Quote exactly and only this range of lines in the data below: the line that holds "376x215 pixels." to the line that holds "Task: Select Executive", both included.

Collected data
☆ ☆ ☆ ☆ ☆
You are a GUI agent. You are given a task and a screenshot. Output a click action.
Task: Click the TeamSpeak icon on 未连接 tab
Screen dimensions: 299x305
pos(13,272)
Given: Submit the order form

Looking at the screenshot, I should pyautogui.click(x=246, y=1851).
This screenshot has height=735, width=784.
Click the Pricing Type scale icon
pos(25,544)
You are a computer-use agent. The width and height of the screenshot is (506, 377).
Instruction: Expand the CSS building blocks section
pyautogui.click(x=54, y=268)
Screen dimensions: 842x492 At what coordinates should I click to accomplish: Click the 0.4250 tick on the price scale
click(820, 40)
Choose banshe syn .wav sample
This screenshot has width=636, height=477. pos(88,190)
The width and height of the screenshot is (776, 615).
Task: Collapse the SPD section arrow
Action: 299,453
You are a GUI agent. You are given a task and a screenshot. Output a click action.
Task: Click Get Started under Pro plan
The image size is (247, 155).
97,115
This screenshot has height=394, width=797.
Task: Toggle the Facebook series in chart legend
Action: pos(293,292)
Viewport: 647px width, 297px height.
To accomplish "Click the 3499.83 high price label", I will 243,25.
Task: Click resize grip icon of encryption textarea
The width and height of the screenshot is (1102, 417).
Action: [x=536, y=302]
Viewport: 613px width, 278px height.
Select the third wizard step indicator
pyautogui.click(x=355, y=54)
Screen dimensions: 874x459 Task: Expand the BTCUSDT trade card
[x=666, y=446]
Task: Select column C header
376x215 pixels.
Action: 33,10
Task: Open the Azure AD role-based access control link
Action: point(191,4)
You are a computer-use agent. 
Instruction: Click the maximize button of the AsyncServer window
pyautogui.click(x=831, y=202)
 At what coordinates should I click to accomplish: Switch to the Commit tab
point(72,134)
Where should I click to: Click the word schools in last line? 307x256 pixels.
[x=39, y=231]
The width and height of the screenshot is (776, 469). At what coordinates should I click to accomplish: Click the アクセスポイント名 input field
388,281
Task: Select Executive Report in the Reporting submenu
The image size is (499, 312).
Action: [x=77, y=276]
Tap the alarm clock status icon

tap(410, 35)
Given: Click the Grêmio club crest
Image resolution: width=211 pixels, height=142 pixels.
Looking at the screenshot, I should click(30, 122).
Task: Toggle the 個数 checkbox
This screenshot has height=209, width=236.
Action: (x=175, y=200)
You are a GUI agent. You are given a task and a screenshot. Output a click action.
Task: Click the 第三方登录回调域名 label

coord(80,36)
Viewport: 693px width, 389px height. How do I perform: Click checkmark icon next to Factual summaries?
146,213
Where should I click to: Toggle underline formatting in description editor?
☆ ☆ ☆ ☆ ☆
▸ **Response to this exercise**:
376x215 pixels.
Action: 33,10
Task: Open the Azure AD role-based access control link
Action: point(191,4)
You are a computer-use agent. 
Instruction: Click the maximize button of the AsyncServer window
pyautogui.click(x=831, y=202)
 At what coordinates should I click to accomplish: Switch to the Commit tab
point(72,134)
Where should I click to: Click the word schools in last line? 307x256 pixels.
[x=39, y=231]
The width and height of the screenshot is (776, 469). At what coordinates should I click to accomplish: Click the アクセスポイント名 input field
388,281
Task: Select Executive Report in the Reporting submenu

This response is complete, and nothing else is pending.